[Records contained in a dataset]

□ □ □ □ □

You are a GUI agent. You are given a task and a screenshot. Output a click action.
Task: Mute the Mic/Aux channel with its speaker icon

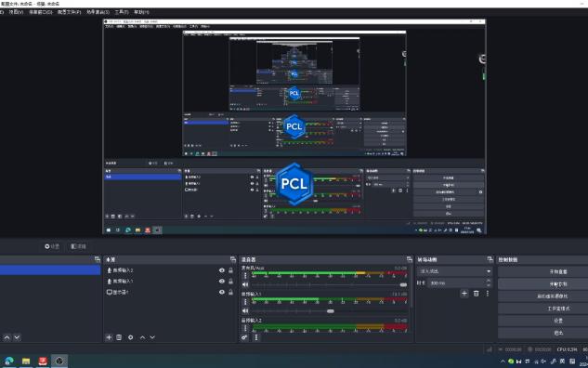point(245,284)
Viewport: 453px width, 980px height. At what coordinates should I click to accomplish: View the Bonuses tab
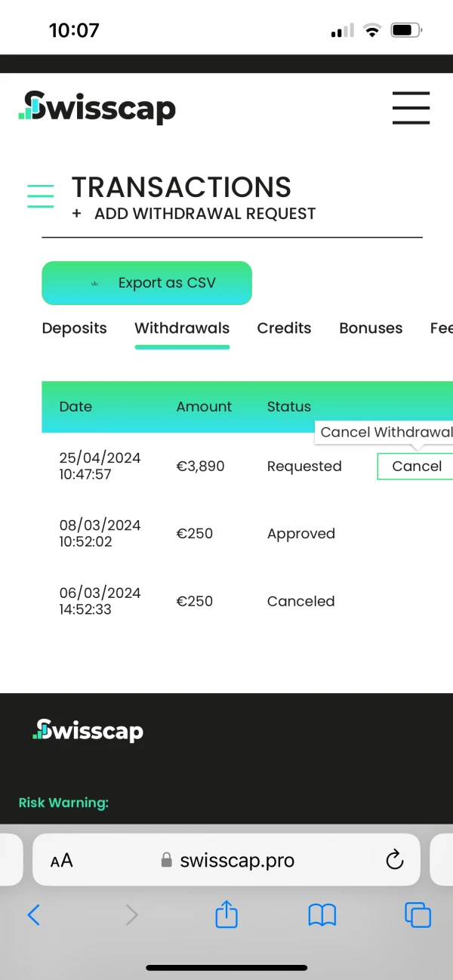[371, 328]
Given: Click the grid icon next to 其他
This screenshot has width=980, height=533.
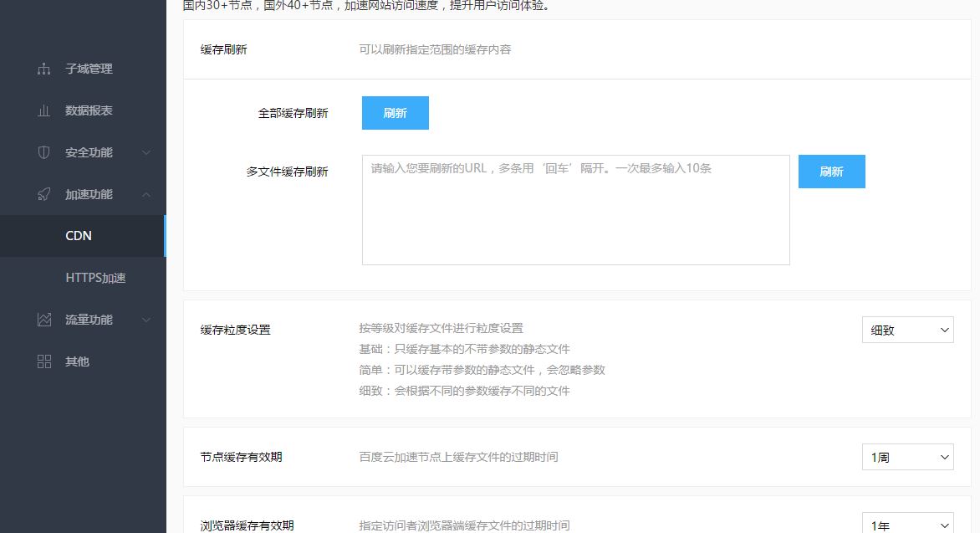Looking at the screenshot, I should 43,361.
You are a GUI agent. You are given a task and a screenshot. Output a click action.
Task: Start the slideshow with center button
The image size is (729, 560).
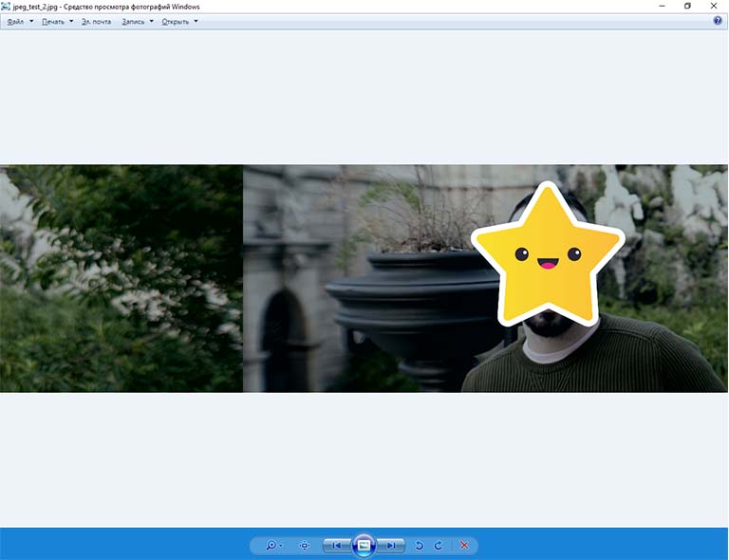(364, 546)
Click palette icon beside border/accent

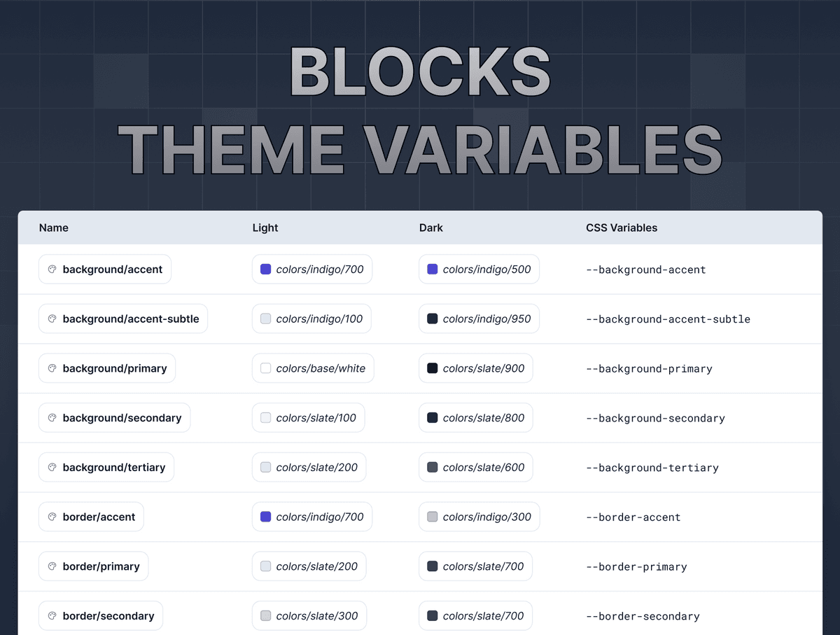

□ □ □ □ □

WHAT TO PRODUCE:
Reproduce, exactly and with no pictures, the lines from the line containing "Given: Click the grid icon next to 其他" through the closing line of the data above, keeping both ends.

REPLY:
Given: Click the grid icon next to 其他
This screenshot has width=980, height=533.
Looking at the screenshot, I should 43,361.
You are a GUI agent. You are given a task and a screenshot. Output a click action.
Task: Start the slideshow with center button
The image size is (729, 560).
(364, 546)
Click palette icon beside border/accent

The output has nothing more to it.